There were 57 households, out of which 22.8% had children under the age of 18 living with them, 54.4% were married couples living together, 7.0% had a female householder with no husband present, and 38.6% were non-families. 36.8% of all households were made up of individuals, and 14.0% had someone living alone who was 65 years of age or older. The average household size was 2.07 and the average family size was 2.69.

In the village, the population was spread out, with 22.0% under the age of 18, 2.5% from 18 to 24, 23.7% from 25 to 44, 35.6% from 45 to 64, and 16.1% who were 65 years of age or older. The median age was 47 years. For every 100 females, there were 110.7 males.
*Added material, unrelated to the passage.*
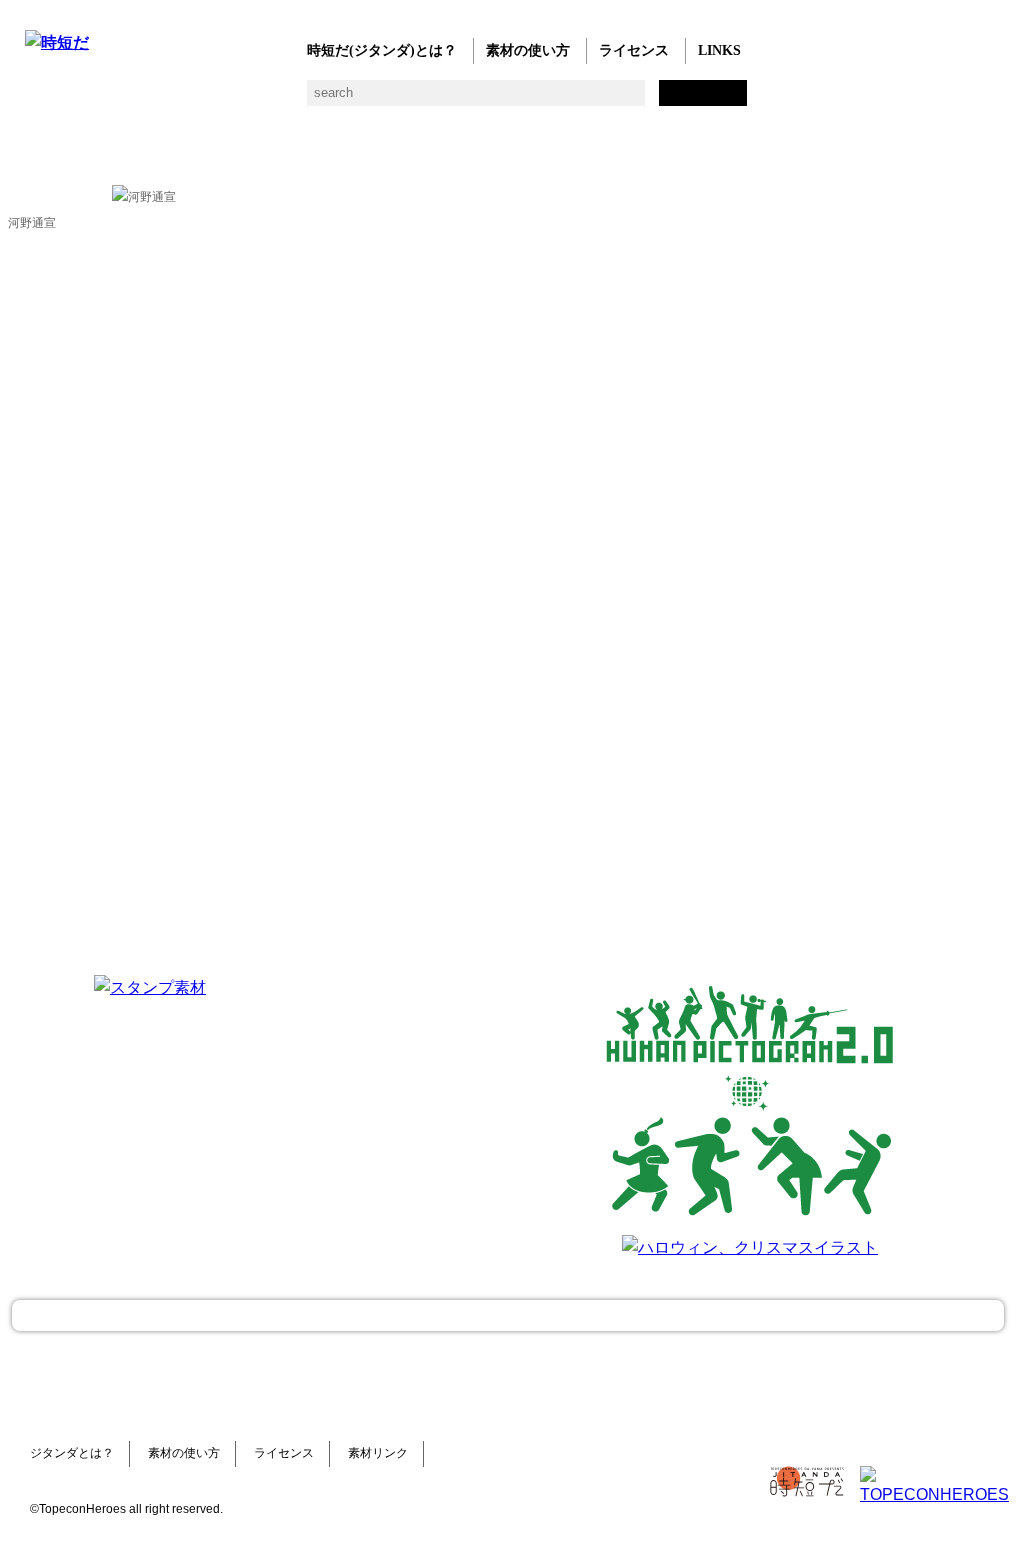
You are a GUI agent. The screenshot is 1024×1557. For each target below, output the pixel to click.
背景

For every 100 females age 18 and over, there were 104.4 males.

As of 2000 the median income for a household in the village was $32,500, and the median income for a family was $37,500. Males had a median income of $26,875 versus $22,917 for females. The per capita income for the village was $17,863. There were 5.6% of families and 6.7% of the population living below the poverty line, including 5.0% of under eighteens and none of those over 64.

==Notable person==
- Alvin Lee Marts - USS Marts (DE-174) named for him.